El día que Rafa Benítez tuvo un lapsus lingüístico

El día que Rafa Benítez tuvo un lapsus lingüístico

mayo 22, 2020 350 Por Esto es Anfield

Benítez «Ten cuidado con el vino»

 

Benítez llegó a Anfield en el verano de 2004 y llegó a la final de la Copa de la Liga y ganó la Liga de Campeones en su primera temporada antes de reclamar la Copa de la FA en la siguiente. El español, sin embargo, admite que al principio se preguntó en qué se había metido al cambiar el soleado Valencia por los climas más fríos del noroeste.

Y fue el clima lo que provocó un malentendido en Melwood durante el entrenamiento.

«Estudié francés en la escuela, pero mientras estudiaba inglés, tenía los álbumes Rojo y Azul de los Beatles, así que leí las letras», dijo Benítez.

«En ese momento, pensé para mí mismo, «¿Esto es inglés?» Sólo hablaban con acento de Scouse; era diferente. Recuerdo la primera noche cuando fui con mi esposa (a Inglaterra), hubo una terrible tormenta y pensé, «¿Qué estamos haciendo aquí?» Veníamos de Valencia, donde el clima era maravilloso. Pero después de un tiempo, todo estuvo bien.

Desde el primer momento, la gente fue genial; nos trataron fantásticamente. El aspecto del lenguaje fue un poco más fácil para mí porque, aunque era difícil, hablábamos de fútbol. (Un día de viento en el entrenamiento) estábamos haciendo jugadas a balón parado. Stevie Gerrard estaba disparando a la portería y hacía demasiado viento.

«Le dije: ‘Ten cuidado con el vino’. Empezaron a reírse. Así que dije: ‘¿Qué pasa?’ En lugar de decir ‘el viento’, dije ‘el vino’.

La gente normalmente no entiende lo importante que son esos detalles. Cuando tienes que dar un discurso, en el descanso, tienes que mantener el humor intenso y su atención, y también decirle a los jugadores lo que tienen que hacer. Tan pronto como pronuncias mal una palabra o dices algo que no suena bien, pierdes su atención.»

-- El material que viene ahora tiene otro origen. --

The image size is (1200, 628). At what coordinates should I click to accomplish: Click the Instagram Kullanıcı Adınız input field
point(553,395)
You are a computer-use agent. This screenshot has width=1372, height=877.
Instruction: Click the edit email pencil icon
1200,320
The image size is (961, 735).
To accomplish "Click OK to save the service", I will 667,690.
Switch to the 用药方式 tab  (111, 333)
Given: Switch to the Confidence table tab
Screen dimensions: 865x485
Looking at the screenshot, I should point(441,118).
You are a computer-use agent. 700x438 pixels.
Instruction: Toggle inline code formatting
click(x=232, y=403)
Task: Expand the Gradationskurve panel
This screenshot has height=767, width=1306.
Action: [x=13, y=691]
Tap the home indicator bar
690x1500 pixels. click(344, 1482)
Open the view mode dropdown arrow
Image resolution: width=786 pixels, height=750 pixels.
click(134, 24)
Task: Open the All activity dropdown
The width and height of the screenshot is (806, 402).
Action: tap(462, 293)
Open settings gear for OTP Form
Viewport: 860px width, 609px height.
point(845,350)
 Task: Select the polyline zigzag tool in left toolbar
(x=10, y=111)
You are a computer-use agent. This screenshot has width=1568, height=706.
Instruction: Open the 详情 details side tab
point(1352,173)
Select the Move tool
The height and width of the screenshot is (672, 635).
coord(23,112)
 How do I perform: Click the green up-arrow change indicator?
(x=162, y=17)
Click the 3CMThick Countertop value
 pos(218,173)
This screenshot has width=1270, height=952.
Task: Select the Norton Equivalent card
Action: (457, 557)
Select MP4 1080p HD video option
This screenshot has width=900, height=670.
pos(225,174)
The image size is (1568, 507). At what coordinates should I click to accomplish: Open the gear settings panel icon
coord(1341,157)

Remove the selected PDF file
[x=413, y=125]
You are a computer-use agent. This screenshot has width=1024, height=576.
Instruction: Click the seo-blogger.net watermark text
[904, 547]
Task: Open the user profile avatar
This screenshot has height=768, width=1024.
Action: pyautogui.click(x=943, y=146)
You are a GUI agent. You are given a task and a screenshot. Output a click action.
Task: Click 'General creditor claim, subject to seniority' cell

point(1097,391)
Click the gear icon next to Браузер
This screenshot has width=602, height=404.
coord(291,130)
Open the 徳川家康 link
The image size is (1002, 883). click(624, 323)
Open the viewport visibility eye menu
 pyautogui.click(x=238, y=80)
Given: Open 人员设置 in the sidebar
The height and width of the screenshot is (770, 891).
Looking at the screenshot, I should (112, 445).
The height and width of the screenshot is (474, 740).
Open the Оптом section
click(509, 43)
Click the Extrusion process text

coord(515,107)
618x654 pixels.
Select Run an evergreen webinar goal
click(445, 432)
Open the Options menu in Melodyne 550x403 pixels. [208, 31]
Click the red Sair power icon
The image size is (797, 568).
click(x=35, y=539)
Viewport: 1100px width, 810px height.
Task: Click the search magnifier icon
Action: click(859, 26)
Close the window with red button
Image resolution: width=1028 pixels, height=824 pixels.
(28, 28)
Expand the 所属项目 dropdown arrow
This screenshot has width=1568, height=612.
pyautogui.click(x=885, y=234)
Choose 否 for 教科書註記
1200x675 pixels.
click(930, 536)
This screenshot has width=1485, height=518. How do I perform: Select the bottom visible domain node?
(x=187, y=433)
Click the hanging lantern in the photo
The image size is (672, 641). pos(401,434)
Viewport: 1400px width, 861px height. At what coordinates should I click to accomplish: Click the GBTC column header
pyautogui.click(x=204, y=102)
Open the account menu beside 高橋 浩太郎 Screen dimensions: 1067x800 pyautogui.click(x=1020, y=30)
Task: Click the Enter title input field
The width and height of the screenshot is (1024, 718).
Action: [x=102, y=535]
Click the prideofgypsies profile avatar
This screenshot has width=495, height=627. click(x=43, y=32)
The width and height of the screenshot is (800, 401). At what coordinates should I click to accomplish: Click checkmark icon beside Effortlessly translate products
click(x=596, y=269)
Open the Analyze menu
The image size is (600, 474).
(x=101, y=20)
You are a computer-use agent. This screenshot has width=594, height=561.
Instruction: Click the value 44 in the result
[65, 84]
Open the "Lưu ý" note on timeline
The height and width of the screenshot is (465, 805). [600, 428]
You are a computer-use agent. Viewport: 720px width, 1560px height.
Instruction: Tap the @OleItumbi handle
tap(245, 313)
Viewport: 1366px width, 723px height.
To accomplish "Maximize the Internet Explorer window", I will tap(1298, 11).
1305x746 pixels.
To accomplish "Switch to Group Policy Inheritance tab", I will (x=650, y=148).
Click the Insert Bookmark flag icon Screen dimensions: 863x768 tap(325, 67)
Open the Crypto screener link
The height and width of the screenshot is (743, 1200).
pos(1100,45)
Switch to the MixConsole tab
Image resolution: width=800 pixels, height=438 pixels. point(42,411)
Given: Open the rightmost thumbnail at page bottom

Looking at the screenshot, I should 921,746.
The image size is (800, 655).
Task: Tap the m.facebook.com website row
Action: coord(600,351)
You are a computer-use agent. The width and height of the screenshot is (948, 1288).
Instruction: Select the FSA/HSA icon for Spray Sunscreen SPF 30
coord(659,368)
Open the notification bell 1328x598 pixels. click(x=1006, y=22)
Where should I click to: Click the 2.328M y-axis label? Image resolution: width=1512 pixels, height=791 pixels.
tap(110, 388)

Hablando con UEFA.com, Benítez también subrayó lo que hace especial a la ciudad de Liverpool.

«Creo que los Scousers son gente muy trabajadora, gente que está agradecida con aquellos que se comprometen y dan lo mejor de sí mismos.

Los Scousers se unen para ser más fuertes como grupo. Hay un ambiente que resulta de eso, la pasión por el fútbol, sus esperanzas para su equipo y el orgullo que sienten cuando ven a su equipo jugar.

Creo que esas cosas se transmiten de padres a hijos y eso crea una situación especial en el estadio, en la ciudad, en general. Los aficionados del Everton comparten esa misma pasión.»